Et le juge Kavanaugh d’ajouter, sans rire non plus : 

First is the question of how this decision will affect other precedents involving issues such as contraception and marriage—in particular, the decisions in Griswold v. Connecticut, 381 U. S. 479 (1965); Eisenstadt v. Baird, 405 U. S. 438 (1972); Loving v. Virginia, 388 U. S. 1 (1967); and Obergefell v. Hodges, 576 U. S. 644 (2015). I emphasize what the Court today states: Overruling Roe does not mean the overruling of those precedents.

 C’est feindre d’ignorer que, notamment en droit anglo-saxon, le raisonnement analogique résonne quotidiennement dans les salles d’audience : nul juge n’a le pouvoir d’imposer des limites à la portée de son enseignement jurisprudentiel aux juges ultérieurs.

D’ailleurs, il sont directement contredits à ce sujet par le juge Clarence “Uncle Tom” Thomas, le même juge qui, il y a quelques jours à peine, a transformé l’Etat de New York en Dodge City en accordant une liberté totale de porter une arme en tous lieux (New York State Rifle & Pistol Association, Inc. v. Bruen). Il faut saluer sa sinistre cohérence : dans son opinion concordante, il lance un appel au réexamen de la jurisprudence autorisant le droit à la contraception, aux relations et au marriage homosexuels.

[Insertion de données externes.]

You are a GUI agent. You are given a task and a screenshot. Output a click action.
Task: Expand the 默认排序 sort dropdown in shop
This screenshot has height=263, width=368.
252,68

(Bizarrement, le juge Alito approuve la jurisprudence Loving v. Virginia, laquelle, en 1967, avalisa les mariages interraciaux, pourtant nullement mentionnés dans la Constitution et il reconnaît même :

The Fourteenth Amendment’s ratifiers did not think it gave black and white people a right to marry each other. To the contrary, contemporaneous practice deemed that act quite as unprotected as abortion. Yet the Court in Loving v. Virginia, 388 U. S. 1 (1967), read the Fourteenth Amendment to embrace the Lovings’ union.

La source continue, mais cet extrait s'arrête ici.